Journaliste chez Bilan et community manager pour le site bilan.ch, Mary Vakaridis vit à Zurich depuis 1997. Durant sa carrière professionnelle, elle a travaillé pour différents titres de la presse quotidienne, ainsi que pour la télévision puis la radio romandes (RTS). Diplômée de l'Université de Lausanne en Lettres, elle chérit son statut de journaliste qui lui permet de laisser libre cours à sa curiosité.

Sport: le culte de la compétitivité

A quand remonte la dernière fois que vous avez rencontré un cadre d’entreprise en surpoids? Dans les années 1980, ils étaient pourtant légion. Abonnés aux bonnes tables qu’ils fréquentaient en compagnie de la clientèle, ils avaient des horaires à rallonge qui leur interdisent l’alimentation équilibrée autant que la pratique du sport. Que tout cela paraît loin. Le CEO d’aujourd’hui se doit d’être un athlète qui alterne les ascensions de 4000 m avec expéditions en héliski et escapades en kitesurf. Ce sportif de haut niveau court chaque semaine sur des distances bien supérieures au marathon. Ce meneur travaille tout autant que son homologue des années 1980. Mais il dort moins et sacrifie vie privée et sociale à l’obsession de ses performances. Ce constat vaut autant pour les politiques que pour les managers. 

Notre dossier: Sport: (se) dépenser plus

En 2016, une pratique intensive du sport et un physique émacié sont devenus des critères de succès aussi importants qu’un MBA de Harvard couplé à un puissant réseau. Dans les sphères du pouvoir, le muscle luisant reste mal vu. En revanche, une silhouette décharnée symbolise des capacités d’endurance hors normes et une combativité à toute épreuve. Le signe de la réussite complète de l’individu. Il ne s’agit pas vraiment d’un culte du corps mais plutôt de la compétitivité.
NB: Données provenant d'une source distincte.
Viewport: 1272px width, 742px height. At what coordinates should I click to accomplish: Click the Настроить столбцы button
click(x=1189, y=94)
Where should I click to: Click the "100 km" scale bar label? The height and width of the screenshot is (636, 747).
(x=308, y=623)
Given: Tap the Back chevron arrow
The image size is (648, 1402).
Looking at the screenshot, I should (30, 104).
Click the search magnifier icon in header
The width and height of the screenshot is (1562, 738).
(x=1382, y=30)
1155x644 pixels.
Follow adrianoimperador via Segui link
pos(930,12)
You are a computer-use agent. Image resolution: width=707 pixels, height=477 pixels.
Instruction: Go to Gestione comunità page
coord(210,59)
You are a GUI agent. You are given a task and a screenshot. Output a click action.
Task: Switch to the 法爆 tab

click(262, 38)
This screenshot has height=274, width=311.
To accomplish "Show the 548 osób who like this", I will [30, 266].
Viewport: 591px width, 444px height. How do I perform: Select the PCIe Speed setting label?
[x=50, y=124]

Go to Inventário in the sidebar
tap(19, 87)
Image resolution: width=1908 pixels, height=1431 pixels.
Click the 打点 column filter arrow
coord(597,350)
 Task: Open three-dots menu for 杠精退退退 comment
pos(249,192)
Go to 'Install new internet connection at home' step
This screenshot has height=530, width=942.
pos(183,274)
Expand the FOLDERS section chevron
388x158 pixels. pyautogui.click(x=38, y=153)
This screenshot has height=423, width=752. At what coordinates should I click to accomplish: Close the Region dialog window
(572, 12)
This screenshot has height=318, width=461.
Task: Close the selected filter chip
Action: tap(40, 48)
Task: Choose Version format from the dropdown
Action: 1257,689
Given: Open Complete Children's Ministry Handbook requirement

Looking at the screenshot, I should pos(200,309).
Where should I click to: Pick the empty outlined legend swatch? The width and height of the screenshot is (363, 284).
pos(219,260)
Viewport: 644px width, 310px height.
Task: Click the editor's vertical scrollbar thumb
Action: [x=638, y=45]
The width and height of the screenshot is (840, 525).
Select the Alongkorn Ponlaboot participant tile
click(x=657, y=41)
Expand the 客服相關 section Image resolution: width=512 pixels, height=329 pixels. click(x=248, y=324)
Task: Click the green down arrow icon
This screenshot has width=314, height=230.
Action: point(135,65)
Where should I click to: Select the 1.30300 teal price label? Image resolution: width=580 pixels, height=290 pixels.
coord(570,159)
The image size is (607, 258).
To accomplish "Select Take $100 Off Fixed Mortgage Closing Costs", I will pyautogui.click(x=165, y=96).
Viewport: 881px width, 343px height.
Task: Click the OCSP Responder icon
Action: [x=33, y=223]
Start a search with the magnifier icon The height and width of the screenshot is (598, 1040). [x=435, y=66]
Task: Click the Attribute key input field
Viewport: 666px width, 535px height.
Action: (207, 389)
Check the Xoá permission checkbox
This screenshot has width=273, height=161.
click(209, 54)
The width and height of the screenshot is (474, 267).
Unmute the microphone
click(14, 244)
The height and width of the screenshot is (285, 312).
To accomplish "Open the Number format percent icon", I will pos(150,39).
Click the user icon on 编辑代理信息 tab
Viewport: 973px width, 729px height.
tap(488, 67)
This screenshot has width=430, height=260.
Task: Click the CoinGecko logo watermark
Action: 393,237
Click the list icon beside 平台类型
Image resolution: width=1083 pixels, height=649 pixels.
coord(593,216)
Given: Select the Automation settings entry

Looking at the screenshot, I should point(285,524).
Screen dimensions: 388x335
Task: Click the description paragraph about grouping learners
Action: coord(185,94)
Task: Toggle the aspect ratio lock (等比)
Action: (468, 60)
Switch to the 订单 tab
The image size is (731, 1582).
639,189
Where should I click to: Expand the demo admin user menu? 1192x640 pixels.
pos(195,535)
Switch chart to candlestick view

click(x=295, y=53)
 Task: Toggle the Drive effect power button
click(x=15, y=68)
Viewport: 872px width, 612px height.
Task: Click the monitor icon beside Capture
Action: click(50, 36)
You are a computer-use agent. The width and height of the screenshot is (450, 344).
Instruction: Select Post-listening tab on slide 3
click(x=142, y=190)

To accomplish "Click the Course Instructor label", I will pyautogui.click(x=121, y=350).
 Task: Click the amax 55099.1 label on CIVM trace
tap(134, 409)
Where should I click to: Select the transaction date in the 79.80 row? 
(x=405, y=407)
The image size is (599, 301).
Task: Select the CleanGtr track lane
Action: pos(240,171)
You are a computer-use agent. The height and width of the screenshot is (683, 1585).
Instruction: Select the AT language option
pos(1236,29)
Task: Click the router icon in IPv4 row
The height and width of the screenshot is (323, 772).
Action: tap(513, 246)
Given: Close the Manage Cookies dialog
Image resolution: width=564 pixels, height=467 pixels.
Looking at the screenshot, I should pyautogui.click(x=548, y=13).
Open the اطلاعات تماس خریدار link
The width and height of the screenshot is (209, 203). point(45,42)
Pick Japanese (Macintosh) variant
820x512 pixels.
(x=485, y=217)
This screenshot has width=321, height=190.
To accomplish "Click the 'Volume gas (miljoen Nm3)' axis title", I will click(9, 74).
Une dimension intégrée à tous les aspects de la vie socioprofessionnelle. 

Tyrannie ou plaisir?

Si les élites se conforment de leur plein gré à ce système de valeurs, d’autres catégories d’actifs peuvent ressentir cet impératif comme une tyrannie. Les premières dérives s’observent déjà aux Etats-Unis. Acteur majeur du fitness connecté, le californien Fitbit s’est associé à des entreprises (Autodesk ou Tokyo Electron). Ces compagnies distribuent à leurs collaborateurs les bracelets mesurant notamment le mouvement.

S’ils sont en forme, les employés présenteront un meilleur rendement et sont moins souvent malades. A Londres, l’assurance PruHealth propose quant à elle à ses clients un podomètre permettant de gagner des «points vitalité». L’assuré obtient en échange des réductions sur des articles de sport, des tickets de cinéma ou des billets Eurostar. Des idées qui sont d’ores et déjà évoquées en Suisse aussi.

Comment nier les vertus du goût de l’effort physique et du souci de la santé? Si l’individu vit et réussit mieux grâce au sport, c’est tout bénéfice pour l’ensemble de la société. Cependant, l’impératif du dépassement de soi semble avoir évacué la notion de plaisir. Une réalité qui fait miroir à la surexposition de nos vies sur les réseaux sociaux. Le plaisir, ça se ressent à l’intérieur de soi et loin du regard des autres. N’y renonçons pas.